Work instructions:
Each line from the one holding "Click the altitude zoom in magnifier" to the last line below must be written out exactly, with no other output.

*** Information shown ***

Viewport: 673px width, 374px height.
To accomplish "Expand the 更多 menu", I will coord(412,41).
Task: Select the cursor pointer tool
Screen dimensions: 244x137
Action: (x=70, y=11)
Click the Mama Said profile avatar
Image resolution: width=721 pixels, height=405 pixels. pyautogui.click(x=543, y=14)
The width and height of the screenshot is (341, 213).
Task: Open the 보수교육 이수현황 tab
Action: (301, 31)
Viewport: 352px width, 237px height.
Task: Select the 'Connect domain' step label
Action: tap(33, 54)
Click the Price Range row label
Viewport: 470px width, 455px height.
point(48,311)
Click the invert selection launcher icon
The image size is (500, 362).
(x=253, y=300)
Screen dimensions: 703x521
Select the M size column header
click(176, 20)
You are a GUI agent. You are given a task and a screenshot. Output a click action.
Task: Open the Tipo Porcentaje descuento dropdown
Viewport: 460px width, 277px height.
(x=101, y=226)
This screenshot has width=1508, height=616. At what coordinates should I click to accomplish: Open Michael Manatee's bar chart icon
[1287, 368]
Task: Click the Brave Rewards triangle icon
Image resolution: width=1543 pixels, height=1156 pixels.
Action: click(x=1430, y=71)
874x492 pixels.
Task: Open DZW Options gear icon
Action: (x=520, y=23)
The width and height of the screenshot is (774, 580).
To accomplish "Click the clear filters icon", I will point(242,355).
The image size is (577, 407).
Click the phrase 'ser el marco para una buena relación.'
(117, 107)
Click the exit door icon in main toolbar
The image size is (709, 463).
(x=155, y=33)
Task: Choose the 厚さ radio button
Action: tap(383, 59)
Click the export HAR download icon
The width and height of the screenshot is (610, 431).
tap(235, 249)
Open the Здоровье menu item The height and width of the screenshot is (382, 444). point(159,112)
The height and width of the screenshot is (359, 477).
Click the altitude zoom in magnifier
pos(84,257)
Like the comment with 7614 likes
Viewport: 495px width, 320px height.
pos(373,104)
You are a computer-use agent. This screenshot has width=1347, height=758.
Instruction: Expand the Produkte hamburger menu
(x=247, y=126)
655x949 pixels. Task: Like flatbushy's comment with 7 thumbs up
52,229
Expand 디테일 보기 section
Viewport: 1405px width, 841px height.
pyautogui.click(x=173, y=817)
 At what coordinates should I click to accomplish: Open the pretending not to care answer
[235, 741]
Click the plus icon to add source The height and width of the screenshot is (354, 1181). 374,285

*** End of Information shown ***

The answer:
Click the altitude zoom in magnifier
pos(84,257)
Like the comment with 7614 likes
Viewport: 495px width, 320px height.
pos(373,104)
You are a computer-use agent. This screenshot has width=1347, height=758.
Instruction: Expand the Produkte hamburger menu
(x=247, y=126)
655x949 pixels. Task: Like flatbushy's comment with 7 thumbs up
52,229
Expand 디테일 보기 section
Viewport: 1405px width, 841px height.
pyautogui.click(x=173, y=817)
 At what coordinates should I click to accomplish: Open the pretending not to care answer
[235, 741]
Click the plus icon to add source The height and width of the screenshot is (354, 1181). 374,285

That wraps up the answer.